On top of the bizarre creatures we are now treated to a never ending list of utterly unpronounceable names, obviously to make sure that you understand that this is real sci-fi, not some lame sci-fi with easy names that humans can pronounce.   To be honest Larry finds all kinds of ways to ruin a really good story and concept, and if it wasn’t for the fact that this is such a good story with such a good concept i would have stopped reading long ago.

But instead of stopping i’m going to carry on with the next book, The Ringworld Throne, just because it is such a good story, and i’m already bracing myself for even more jibbledy babbledy names and even more fucked up Seventies kitsch sci-fi creatures.

Ho hum, the trials and tribulations of the sci-fi reader.   To be honest, i’ll be glad when this Ringworld series thing is over and i won’t ever be reading Larry Niven ever again.

Larry’s Page

#scifi #larryniven

Ghost Marriage — P. Djèlí Clark

Ghost Marriage -- P. Djèlí ClarkYou can read this for free, or buy the issue, over at Apex Magazine.

So i’m continuing on my journey of Djèlí’s wonderfully refreshing fantasy.   In this story, Ayen’s husband has died and he won’t leave her, and as a poltergeist he causes her to be driven out of her tribe.   So off she goes in search of someone to help her exorcise his ghost from her mind.

But all is not as Ayen first believes it to be.

Really, really good.

Next up in the Djèlí timeline is A Tale of Woe, from 2018.

P. Djèlí Clark’s Page

#fantasy #pdjeliclark

Digital to Analogue — Alastair Reynolds

Digital to Analogue -- Alastair ReynoldsYou’ll find this in the collection, Zima Blue and Other Stories, and the anthology In Dreams.

A rather different take on why the dance music craze spread like wildfire in the 90’s.   As someone who was totally into the London acid techno scene in the 90’s this was right up my alley.

A fun little short with a nice touch of nostalgia for some of us.

Next up in the Alastair Reynolds timeline is Byrd Land Six.

Alastair’s Page

#scifi #alastairreynolds

Tokyo Ueno Station — Miri Yu

Tokyo Ueno Station -- Miri YuThis is quite a strange story, in that our protagonist/narrator, Kazu, is dead.   Before Kazu died, he was homeless and living in a cardboard and tarpaulin hut in Ueno Park, right next to Tokyo Ueno Station.

All too often we are shown the shiny-shiny capitalist face of Tokyo that those in power wish us to see, the Olympics, etc., but never do we see, or hear, those who are cast aside, unwanted and unneeded by a system that some just can’t keep up with.   Tokyo Ueno Station is their story, told by a ghost of one of the many people that society has no place for any more.

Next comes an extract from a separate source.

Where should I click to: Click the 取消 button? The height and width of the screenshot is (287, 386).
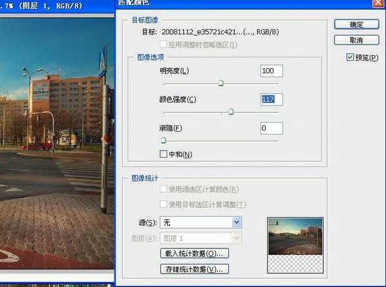(x=356, y=39)
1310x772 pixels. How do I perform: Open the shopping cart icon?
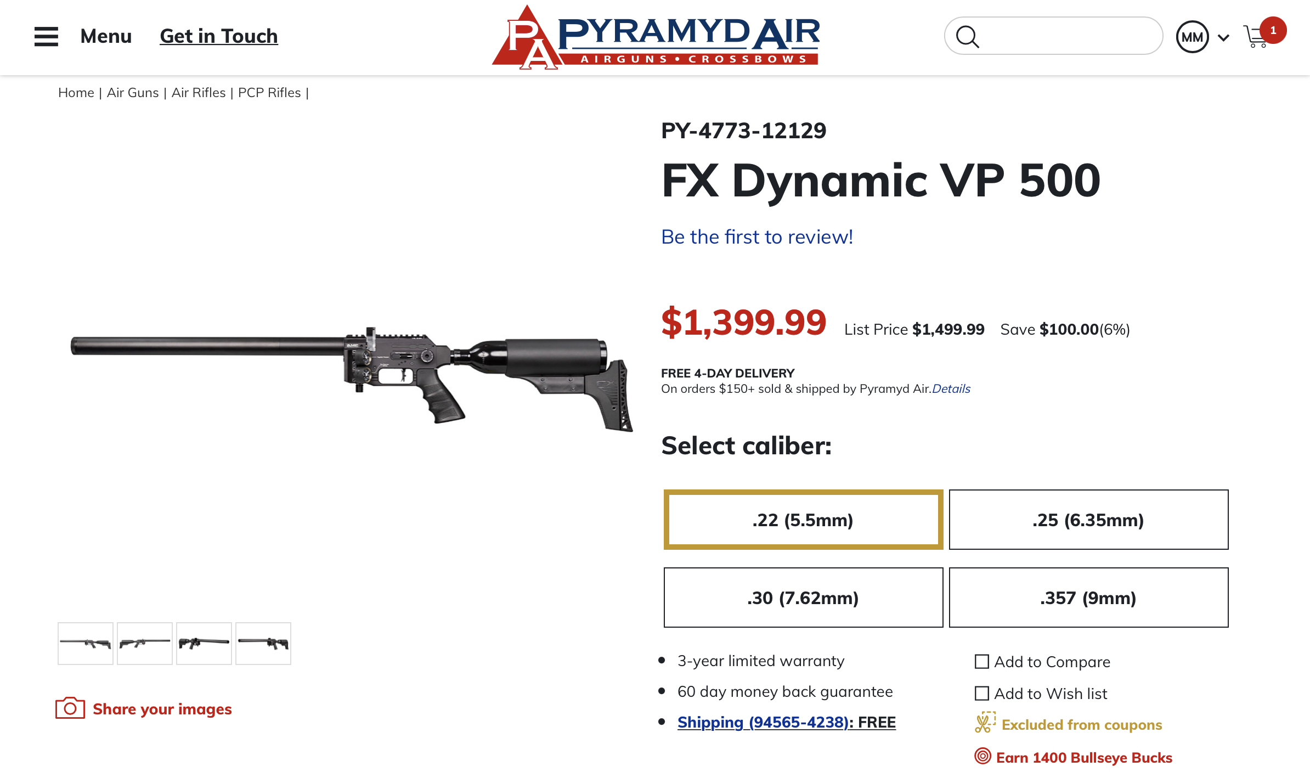tap(1256, 37)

I know it sounds all rather depressing, but i didn’t find it so because it’s a view of Tokyo that is told in such a unique and interesting way, keeping our attention when most writers would have lost it, making us realise, consider and re-revaluate.   How many homeless people die on the streets every year and no one ever gets to hear their story, or realise the truth as to why they were homeless in the first place, this book makes you think about those things: they are important.

It’s certainly a fact in the UK, where i live, that the government deliberately maintains a homeless population in order to keep the threat in front of people of what will happen to them if they don’t comply with society’s demands.   I presume this is the same in Japan:   “Do you want to end up like them, Salaryman?   Well you’d best work hard, do lots of overtime, and do as you’re told — or else you’ll be living in Ueno Park too!”

Yu’s Page

#japan #miriyu

Nunivak Snowflakes — Alastair Reynolds

Nunivak Snowflakes -- Alastair ReynoldsYou’ll find this in the anthology, Deep Navigation.

Messages from the future found inside fish falling from the sky landing in front of the person the message was meant for.

Basically, someone from the future is being naughty and messing with the past in an indigenous community in Alaska.

Other than The Big Hello, of which i have no idea when published, this is Alastair’s first published story.   So it’s very early Alastair Reynolds, so don’t be expecting Revelation Space or anything like it.

But it’s a reasonable, quirky, little read that’ll keep you happily ensconced in you favourite reading pit for a while.